The talk unsettled Marghe. She had not realized how accustomed she had become to Aoife’s silent gestures. She wondered if she was supposed to do something for this woman, and if she would get beaten if she did not.

Borri was looking at her, head tilted to the side. Her eyes were gray and widely spaced. “I’ve got something for that cheek. It won’t soothe the pain much, but it should ease the bruise away quicker.”

“Thank you,” she said cautiously.

“We’ll need to heat some water.”

Borri filled a pot from one of the skins and showed Marghe how to settle it securely on the fire. “Aoife doesn’t mean to be cruel,” she said suddenly. “You mustn’t let her treat you as badly as she sometimes treats herself.”

Marghe was not quite sure how to respond to that.

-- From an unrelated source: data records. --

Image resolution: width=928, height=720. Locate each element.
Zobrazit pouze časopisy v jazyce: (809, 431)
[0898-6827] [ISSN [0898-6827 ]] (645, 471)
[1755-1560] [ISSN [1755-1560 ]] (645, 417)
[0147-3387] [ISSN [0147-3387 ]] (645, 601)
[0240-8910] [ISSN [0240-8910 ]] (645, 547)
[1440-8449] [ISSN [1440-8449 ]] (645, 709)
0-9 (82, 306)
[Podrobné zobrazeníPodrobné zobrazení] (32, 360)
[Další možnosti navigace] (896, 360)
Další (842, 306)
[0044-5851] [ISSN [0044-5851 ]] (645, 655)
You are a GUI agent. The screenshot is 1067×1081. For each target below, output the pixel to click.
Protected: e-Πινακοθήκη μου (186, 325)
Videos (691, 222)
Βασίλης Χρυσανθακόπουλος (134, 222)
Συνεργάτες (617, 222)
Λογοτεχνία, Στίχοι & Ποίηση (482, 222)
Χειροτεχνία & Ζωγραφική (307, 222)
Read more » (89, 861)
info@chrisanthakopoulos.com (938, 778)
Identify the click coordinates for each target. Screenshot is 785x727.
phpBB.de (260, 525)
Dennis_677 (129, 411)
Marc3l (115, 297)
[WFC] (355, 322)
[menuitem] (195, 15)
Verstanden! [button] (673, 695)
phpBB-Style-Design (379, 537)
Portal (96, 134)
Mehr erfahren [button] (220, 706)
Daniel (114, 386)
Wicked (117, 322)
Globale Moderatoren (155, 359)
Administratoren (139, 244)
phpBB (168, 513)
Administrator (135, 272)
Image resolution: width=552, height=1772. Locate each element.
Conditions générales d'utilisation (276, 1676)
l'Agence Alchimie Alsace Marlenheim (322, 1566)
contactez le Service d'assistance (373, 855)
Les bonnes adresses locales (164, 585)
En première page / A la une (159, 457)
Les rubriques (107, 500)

She wanted to grab this woman’s hand and shout,
I don’t belong here, on this world
! Instead, she asked,

“Where’s Aoife?”

“With the Levarch.”

Marghe wondered if it was anything to do with her. “Does she go there often?”

Borri nodded. “She’s Agelast.” Marghe looked blank. “Agelast. The next Levarch.”

Marghe searched her memory for the word. Agelast: one who does not laugh.

Marghe stood in her stirrups to scan the taar herd. In the distance, Fion lifted her palo stick and flicked it to full length, slicing the air horizontally in a question; Marghe raised her hand in an
all’s well
gesture. Overhead, clouds raced by in tatters and streamers, and for the first time since Holme Valley Marghe caught glimpses of hard, deep blue sky. A pensel sky, Borri called it, after the pensels the riders wore fluttering from their spears during bollo games in the spring. Sunlight glittered on the snow that had fallen fresh the day before. Here and there, piles of taar droppings glistened, dark and smooth against the white.

It was her fourth day at the winter camp, her second riding with the herd. While she rode, Fion always kept her in sight. Aoife had told her that the younger tribeswoman was not as good with the sling as she: if Marghe tried to escape, Fion would go for a chest shot, perhaps breaking ribs, or worse.

Marghe was careful not to make any sudden moves. In time, she reasoned, Aoife and the others would relax, just a little. A little was all she needed. Whenever she could, she replenished her saddle bag with food. When the opportunity came, she would be ready. Until then, she would be patient and win their trust.